O UNICEF, a educação infantil e as famílias pobres no Brasil

Flavia Cristina Silveira Lemos, Joyce Danielle Lima Fonseca, Nathália Frazão Costa Dourado

Resumo


O artigo coloca em debate as práticas do UNICEF a respeito da educação infantil, no Brasil, interrogando como estas recomendam uma política compensatória, realizada pela própria comunidade, pelos jovens e pelas famílias que moram em bairros não centrais das cidades, com objetivos de coesão e assistência social. Geralmente, o UNICEF prescreve que sejam usados espaços vazios, como galpões de igrejas e de associações comunitárias, com mão de obra voluntária, pertencente ao local de funcionamento, recebendo algum subsídio privado por meio de fundações e institutos do terceiro setor.

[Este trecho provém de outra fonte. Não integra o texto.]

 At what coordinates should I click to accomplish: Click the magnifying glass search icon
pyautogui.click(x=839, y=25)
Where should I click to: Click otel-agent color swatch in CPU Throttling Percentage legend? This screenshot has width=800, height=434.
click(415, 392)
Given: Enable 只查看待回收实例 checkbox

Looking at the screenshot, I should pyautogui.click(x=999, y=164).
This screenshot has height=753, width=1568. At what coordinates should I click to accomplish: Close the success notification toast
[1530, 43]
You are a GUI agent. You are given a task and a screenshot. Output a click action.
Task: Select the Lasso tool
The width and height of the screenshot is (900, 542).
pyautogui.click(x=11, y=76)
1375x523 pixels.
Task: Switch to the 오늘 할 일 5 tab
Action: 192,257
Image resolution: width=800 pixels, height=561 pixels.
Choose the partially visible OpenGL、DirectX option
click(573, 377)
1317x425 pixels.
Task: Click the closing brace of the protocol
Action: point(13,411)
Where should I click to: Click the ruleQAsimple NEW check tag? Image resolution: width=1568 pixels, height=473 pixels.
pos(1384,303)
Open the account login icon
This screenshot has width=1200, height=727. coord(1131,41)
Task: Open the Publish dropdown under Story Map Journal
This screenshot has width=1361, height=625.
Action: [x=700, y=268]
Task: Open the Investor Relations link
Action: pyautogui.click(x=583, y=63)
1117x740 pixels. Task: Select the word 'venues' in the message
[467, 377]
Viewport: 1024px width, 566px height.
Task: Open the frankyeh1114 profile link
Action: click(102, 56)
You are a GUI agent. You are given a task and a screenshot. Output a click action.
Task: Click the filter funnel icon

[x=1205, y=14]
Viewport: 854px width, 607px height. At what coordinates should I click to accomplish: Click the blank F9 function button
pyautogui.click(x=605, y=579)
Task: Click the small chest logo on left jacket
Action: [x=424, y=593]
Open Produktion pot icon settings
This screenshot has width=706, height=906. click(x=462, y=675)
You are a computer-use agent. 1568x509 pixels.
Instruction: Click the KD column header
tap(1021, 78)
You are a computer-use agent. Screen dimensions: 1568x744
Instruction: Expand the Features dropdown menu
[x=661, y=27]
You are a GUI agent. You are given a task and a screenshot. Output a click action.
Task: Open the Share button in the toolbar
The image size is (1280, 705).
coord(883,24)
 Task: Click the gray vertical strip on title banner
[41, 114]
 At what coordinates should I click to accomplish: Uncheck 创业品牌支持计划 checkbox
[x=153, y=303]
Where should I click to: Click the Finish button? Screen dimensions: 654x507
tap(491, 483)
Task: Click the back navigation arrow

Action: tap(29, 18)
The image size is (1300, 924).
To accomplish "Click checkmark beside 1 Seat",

A noção de família carente, de privação cultural e afetiva, de carência alimentar e nutricional, de ausência de lazer e espaços de brincadeira, nesses bairros, bem como a baixa escolaridade dos pais e responsáveis são os motivos elencados pelo UNICEF para justificar uma política de educação infantil compensatória, no Brasil, ainda na atualidade.

Palavras-chave


educação infantil; UNICEF; famílias pobres; políticas compensatórias; documentos.